**Required action**
Could each entry be returned exactly as it appears?

**Supplied records**
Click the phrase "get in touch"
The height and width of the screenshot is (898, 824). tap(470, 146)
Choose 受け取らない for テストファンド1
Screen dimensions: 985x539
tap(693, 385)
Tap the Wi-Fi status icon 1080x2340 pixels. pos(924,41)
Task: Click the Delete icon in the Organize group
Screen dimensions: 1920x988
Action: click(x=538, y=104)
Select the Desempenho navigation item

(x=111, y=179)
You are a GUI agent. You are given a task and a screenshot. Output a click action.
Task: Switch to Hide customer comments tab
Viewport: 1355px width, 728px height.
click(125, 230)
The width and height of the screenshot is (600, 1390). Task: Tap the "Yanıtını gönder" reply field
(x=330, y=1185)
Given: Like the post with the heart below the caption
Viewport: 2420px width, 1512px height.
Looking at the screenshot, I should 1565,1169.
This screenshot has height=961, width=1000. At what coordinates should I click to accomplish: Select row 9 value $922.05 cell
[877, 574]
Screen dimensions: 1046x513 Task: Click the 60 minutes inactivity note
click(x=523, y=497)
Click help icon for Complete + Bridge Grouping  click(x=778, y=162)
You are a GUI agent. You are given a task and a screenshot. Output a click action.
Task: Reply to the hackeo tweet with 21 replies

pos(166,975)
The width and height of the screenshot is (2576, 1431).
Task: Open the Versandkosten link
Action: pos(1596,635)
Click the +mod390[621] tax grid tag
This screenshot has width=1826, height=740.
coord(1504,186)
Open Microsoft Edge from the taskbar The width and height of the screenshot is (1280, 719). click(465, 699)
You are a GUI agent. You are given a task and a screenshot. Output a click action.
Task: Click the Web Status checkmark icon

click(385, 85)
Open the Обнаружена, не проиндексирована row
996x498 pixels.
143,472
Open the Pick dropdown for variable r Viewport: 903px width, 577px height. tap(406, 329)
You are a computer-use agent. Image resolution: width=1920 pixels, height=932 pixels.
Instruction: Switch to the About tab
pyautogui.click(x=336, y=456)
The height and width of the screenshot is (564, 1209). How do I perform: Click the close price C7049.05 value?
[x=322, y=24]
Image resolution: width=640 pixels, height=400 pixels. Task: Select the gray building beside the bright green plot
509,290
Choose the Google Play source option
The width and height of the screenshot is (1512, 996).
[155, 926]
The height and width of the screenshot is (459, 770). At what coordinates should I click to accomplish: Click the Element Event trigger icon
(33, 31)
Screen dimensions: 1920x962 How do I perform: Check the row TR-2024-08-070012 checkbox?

**Output of the exercise**
Click the phrase "get in touch"
The height and width of the screenshot is (898, 824). tap(470, 146)
Choose 受け取らない for テストファンド1
Screen dimensions: 985x539
tap(693, 385)
Tap the Wi-Fi status icon 1080x2340 pixels. pos(924,41)
Task: Click the Delete icon in the Organize group
Screen dimensions: 1920x988
Action: click(x=538, y=104)
Select the Desempenho navigation item

(x=111, y=179)
You are a GUI agent. You are given a task and a screenshot. Output a click action.
Task: Switch to Hide customer comments tab
Viewport: 1355px width, 728px height.
click(125, 230)
The width and height of the screenshot is (600, 1390). Task: Tap the "Yanıtını gönder" reply field
(x=330, y=1185)
Given: Like the post with the heart below the caption
Viewport: 2420px width, 1512px height.
Looking at the screenshot, I should 1565,1169.
This screenshot has height=961, width=1000. At what coordinates should I click to accomplish: Select row 9 value $922.05 cell
[877, 574]
Screen dimensions: 1046x513 Task: Click the 60 minutes inactivity note
click(x=523, y=497)
Click help icon for Complete + Bridge Grouping  click(x=778, y=162)
You are a GUI agent. You are given a task and a screenshot. Output a click action.
Task: Reply to the hackeo tweet with 21 replies

pos(166,975)
The width and height of the screenshot is (2576, 1431).
Task: Open the Versandkosten link
Action: pos(1596,635)
Click the +mod390[621] tax grid tag
This screenshot has width=1826, height=740.
coord(1504,186)
Open Microsoft Edge from the taskbar The width and height of the screenshot is (1280, 719). click(465, 699)
You are a GUI agent. You are given a task and a screenshot. Output a click action.
Task: Click the Web Status checkmark icon

click(385, 85)
Open the Обнаружена, не проиндексирована row
996x498 pixels.
143,472
Open the Pick dropdown for variable r Viewport: 903px width, 577px height. tap(406, 329)
You are a computer-use agent. Image resolution: width=1920 pixels, height=932 pixels.
Instruction: Switch to the About tab
pyautogui.click(x=336, y=456)
The height and width of the screenshot is (564, 1209). How do I perform: Click the close price C7049.05 value?
[x=322, y=24]
Image resolution: width=640 pixels, height=400 pixels. Task: Select the gray building beside the bright green plot
509,290
Choose the Google Play source option
The width and height of the screenshot is (1512, 996).
[155, 926]
The height and width of the screenshot is (459, 770). At what coordinates should I click to accomplish: Click the Element Event trigger icon
(33, 31)
Screen dimensions: 1920x962 How do I perform: Check the row TR-2024-08-070012 checkbox?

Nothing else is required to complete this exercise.